GENEL KURUL KONUŞMASI
Konu: Veteriner Hizmetleri, Bitki Sağlığı, Gıda ve Yem Kanununda Değişiklik Yapılmasına Dair
Yasama Yılı:5
Birleşim:47
Tarih:27.01.2015

MHP GRUBU ADINA SEYFETTİN YILMAZ (Adana) - Sayın Başkan, değerli milletvekilleri; görüşülmekte olan 653 sıra sayılı Veteriner Hizmetleri, Bitki Sağlığı, Gıda ve Yem Kanununda Değişiklik Yapılmasına Dair Kanun Tasarısı hakkında Milliyetçi Hareket Partisi Grubu adına söz almış bulunuyorum. Yüce heyetinizi saygıyla selamlıyorum.

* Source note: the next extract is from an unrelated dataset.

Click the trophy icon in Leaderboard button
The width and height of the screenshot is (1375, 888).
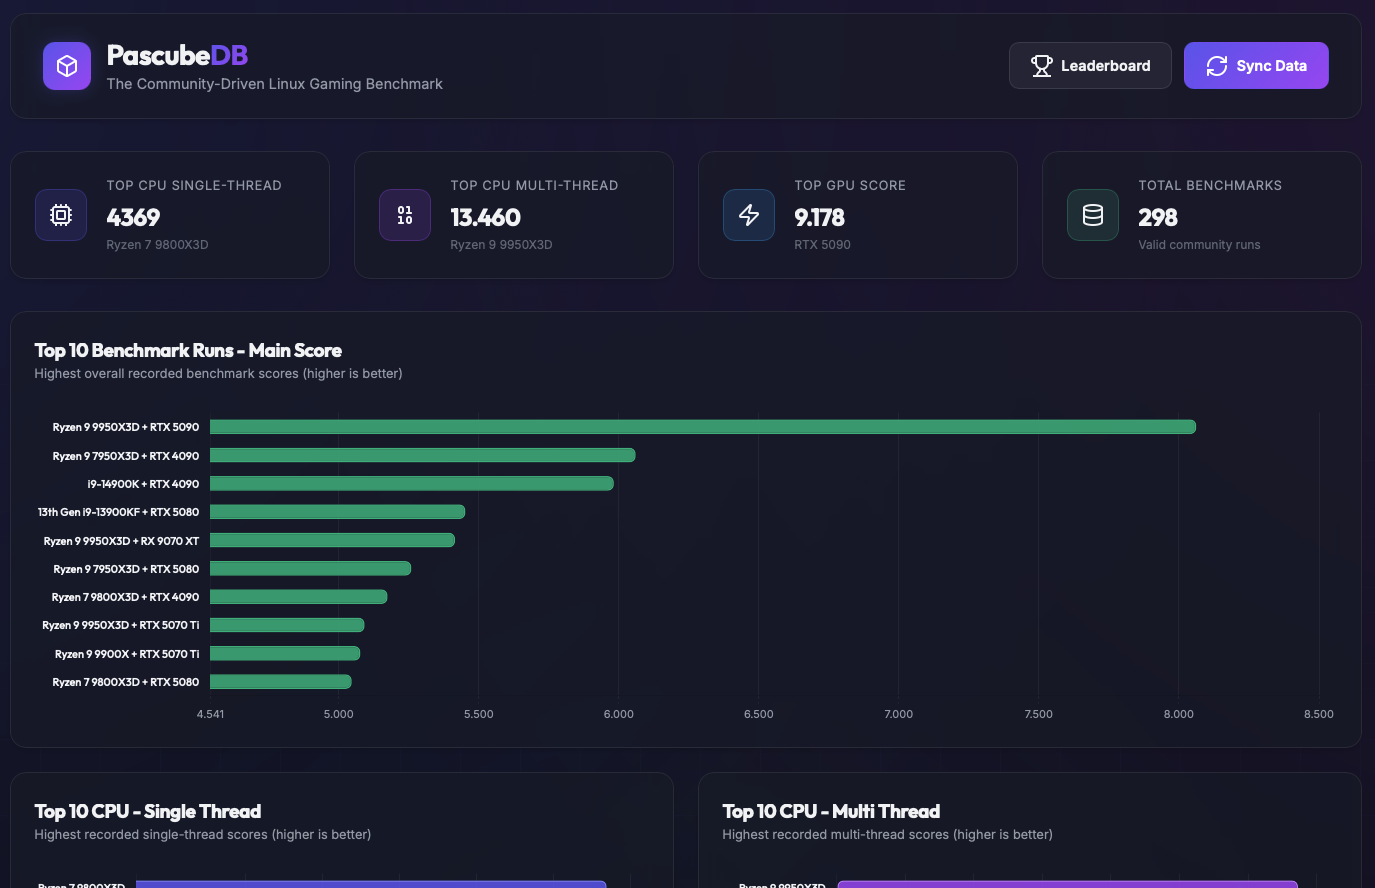(1041, 66)
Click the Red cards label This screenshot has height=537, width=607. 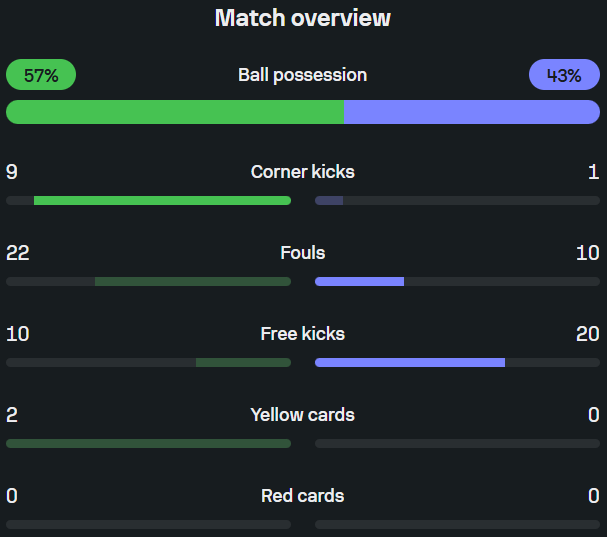point(303,496)
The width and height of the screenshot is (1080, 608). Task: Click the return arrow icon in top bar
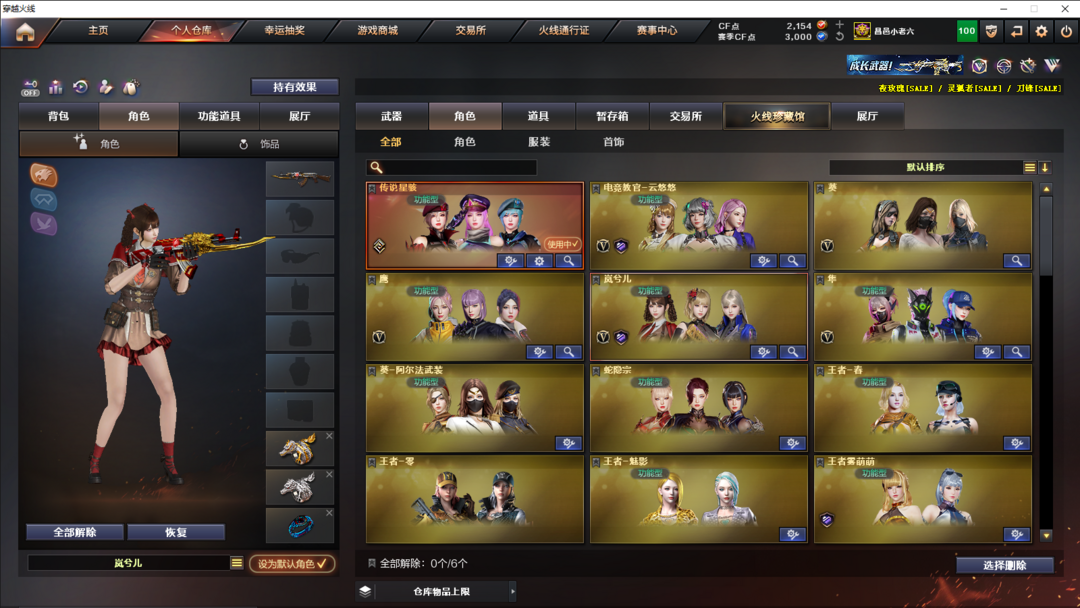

Değerli milletvekilleri, kanun tasarısı, hukuki bir statüsü bulunmayan ıslah amaçlı yetiştirici birliklerinin kuruluşu ve tabi olacağı hükümleri düzenlemek amacıyla hazırlanmıştır. Kanunun bu hâliyle çıkarılması, zorunlu ancak geç kalınmış ve eksik bir düzenlemedir. Yasa tasarısındaki eksikliklerine rağmen üretici birlikleri bu kanunun bir an önce çıkarılmasını istemektedir. Kanun tasarısının hazırlanmasında üretici birliklerinin yasal statülerinin kanunda belirlenmediğine ilişkin Anayasa Mahkemesinin aldığı karar etkili olmuştur. Anayasa Mahkemesince 11/6/2010 tarihli ve 5996 sayılı bu Kanun'un iptal edilmesiyle birlikte yeniden bir kanun hazırlanması zorunluluğu doğmuştur. Anayasa Mahkemesinin iptal kararı 7/11/2013 tarihli ve 28814 sayılı Resmî Gazete'de yayımlanmıştır.

Şimdi, burada şunu ifade etmek istiyorum: Bakın, bu kanun bugün görüşülmeye başlanıyor ve deniyor ki: "7/11/2014 tarihinden geçerli olmak üzere yayımı tarihinde yürürlüğe girer." Yani, Anayasa Mahkemesinin iptal tarihinin üzerinden bir yılın geçtiği tarih 7/11/2014, şimdi biz 2015'in Ocak ayının sonundayız. Yani, bu kanunu hazırlayan Hükûmet ve iktidar partisi grubuna şunu ifade etmek istiyorum: Bu bir ciddiyetsizliktir; Anayasa Mahkemesinin iptal kararından sonra kanunların uygulanması için bir yıl geçmeden bu hazırlığı Hükûmet veya Bakanlık yapamamış mı ki bu kanunun üzerinden bu süre geçtikten sonra bunu getiriyorsunuz? Bu bir ciddiyetsizlik.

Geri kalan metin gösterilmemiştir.